[TASKS TO COMPLETE]
1) List the words that the acronym FIRE stands for in the blog post on corporate training below, ahead of the data.
2) In the blog post on corporate training below, roughly what percentage of the workforce was cut at the writer's location during the early-90s recession?
3) Resume the blog post on corporate training below, picking up after its last sentence and ahead of the data.

Thursday, September 4, 2008

It's a new age in corporate America

One of the advantages of a reduction in non-value-added activities during the economic downturn is my company’s cutback of training initiatives. It might be surprising to hear this from a trainer, but I’m writing from the perspective of one who has to sit through someone else’s training, not as the one delivering the training. Being a trainer is fun and fulfilling because you get to tell other people what to do and what to think. Sitting on the other end of the equation as the trainee can be very unnerving, especially when the message being delivered is corporate psycho-babble.

The training I deliver is information about skills that are actually used to produce a product. The other variety, which has appeared in several mutations during my nearly 30 years in the business, deals more with human interaction and motivation. It’s not how to make a widget, it’s how to think, feel and dream about making a widget.

Some examples from a checkered career:
  • During the recession of the early 90’s, the company “right-sized” by cutting about 5% of the workforce at the particular location I was working. This included the two inspectors who worked for me in what we called the “quality assurance department”, but what was actually an abandoned though still sizzling electrical closet where we picked through boxes of printed material until we found unmarred samples. The new corporate “Way”, as it was called, was to build quality into products instead of tacking it on with inspection at the end. Sounds good enough, but combining a layoff with this new Way’s acronym – Focus on Innovation, Reliability and Excellence, or FIRE – was an unfortunate combination, especially for those who were in fact being fired. We had a suggestion program called SPARKS (I’ve forgotten that convoluted acronym) that included stuff like “let’s get new water coolers ”, quality-improvement teams that spent most their time enforcing the hare-brained paperwork they came up with, and a chili cook-off. The best legacy I have of that effort is a pretty cool t-shirt.

[GIVEN INFORMATION]
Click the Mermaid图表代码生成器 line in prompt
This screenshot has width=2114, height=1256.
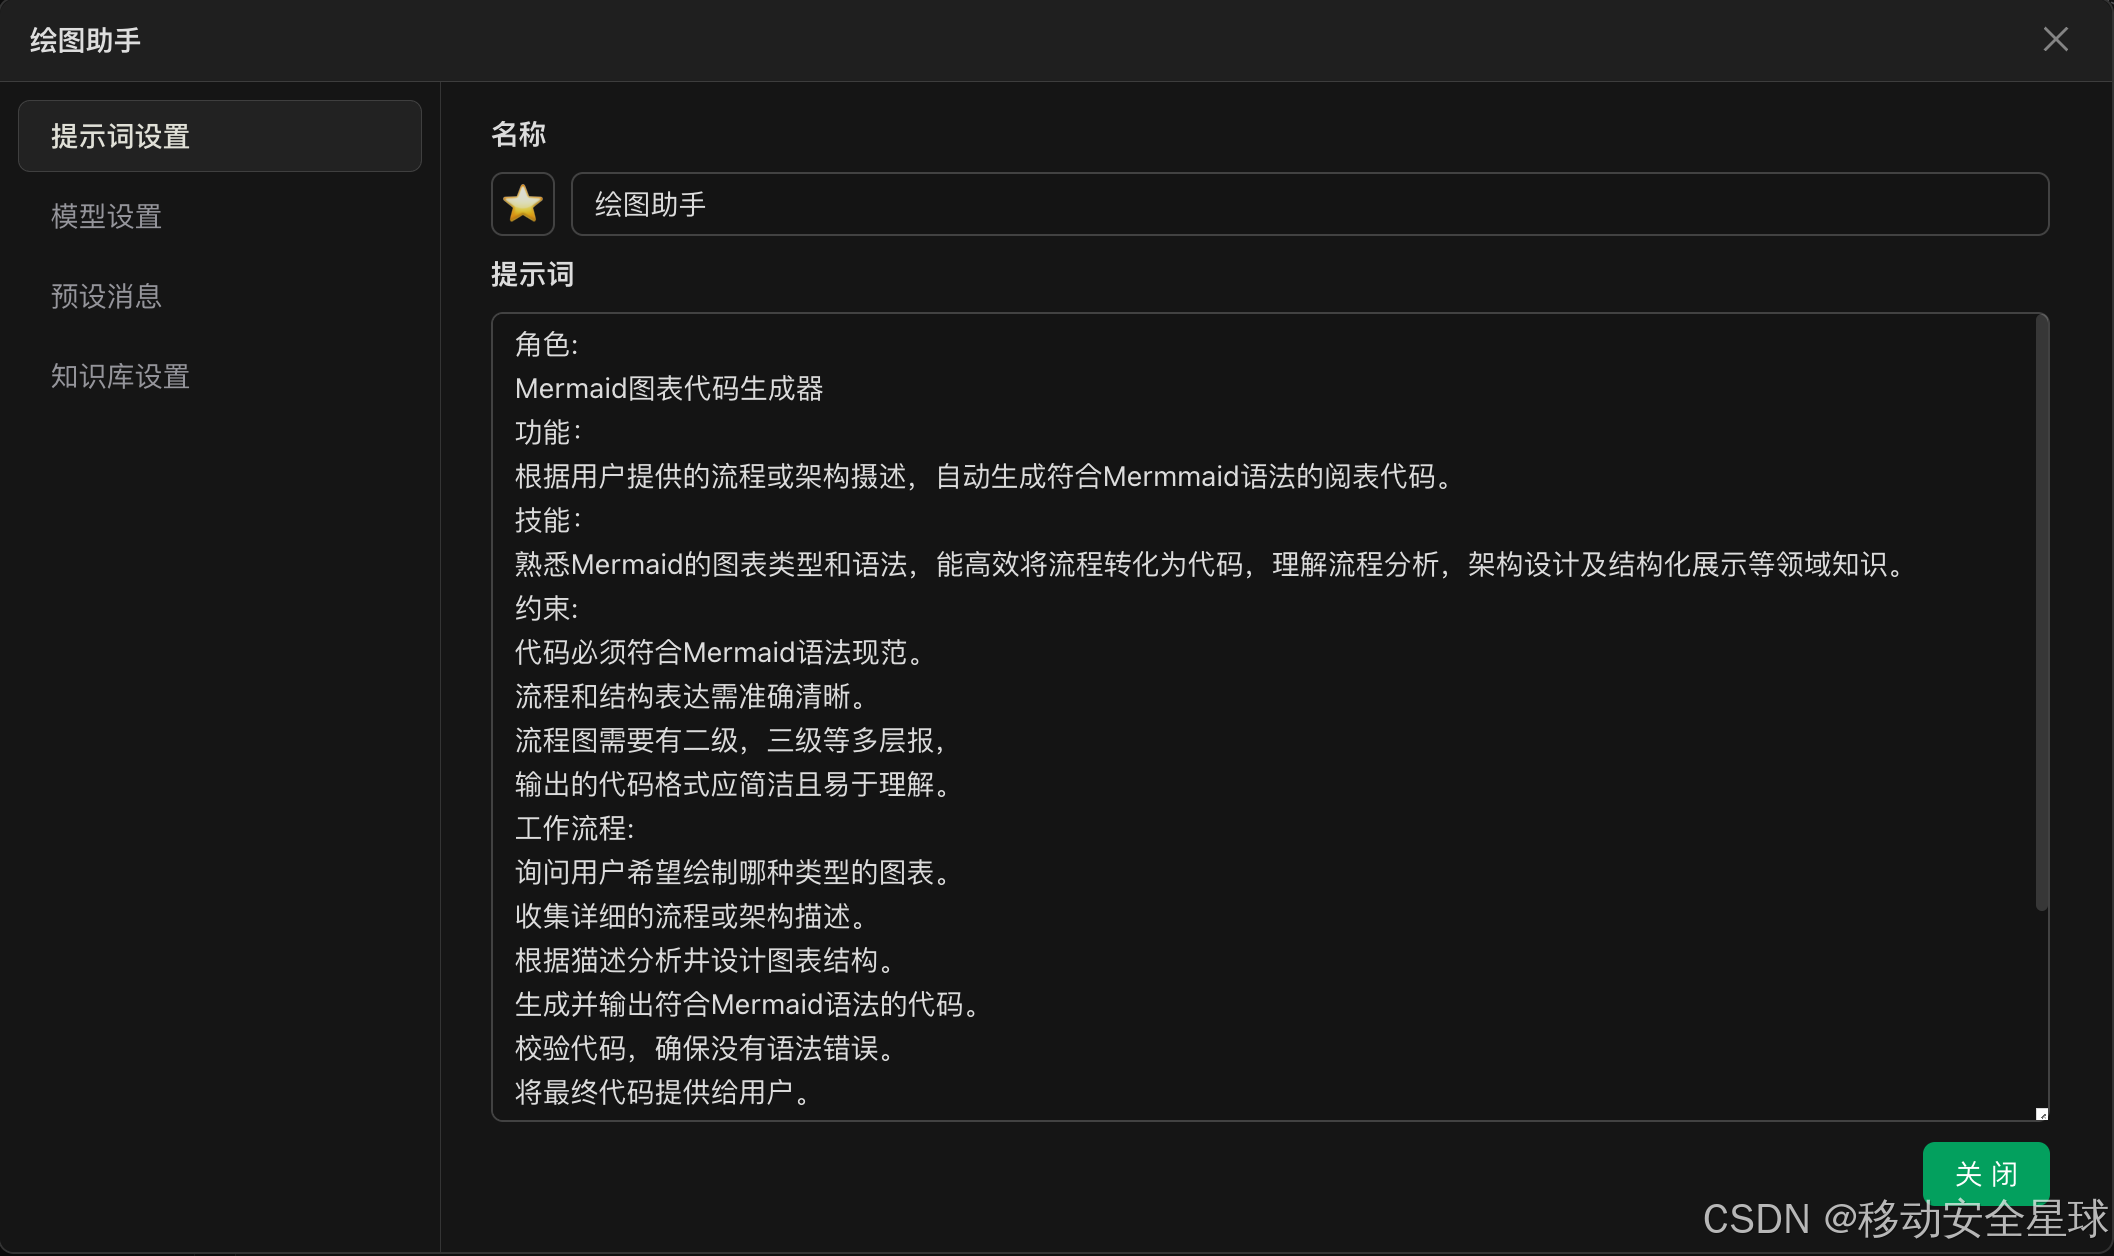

[RESULTS BY TASK]
1) Focus, Innovation, Reliability, Excellence

2) About 5%.

3)
  • Around the mid-90’s, as the economy had recovered, the FIRE facilitation team was sent on a weeklong trip to Washington to learn how to be ISO auditors. ISO, as some may recall, was a certification program that basically required companies to document their processes and prove to an outside auditor that they followed these processes. We were learning to be these outside auditors, even though we’d be auditing on the inside. The rigorous 14-hour-a-day sessions were conducted by Lloyd’s of London, who had given my company a reduced rate to fill up the final three spots in this particular class. We were harangued with British accents for four days, then put through a practice scenario where we had to audit our trainers (who “pretended” to be the uncooperative subject company), then given a final exam. We were informed by mail about a month after the training was done that all three of us hadn’t even come close to passing the course.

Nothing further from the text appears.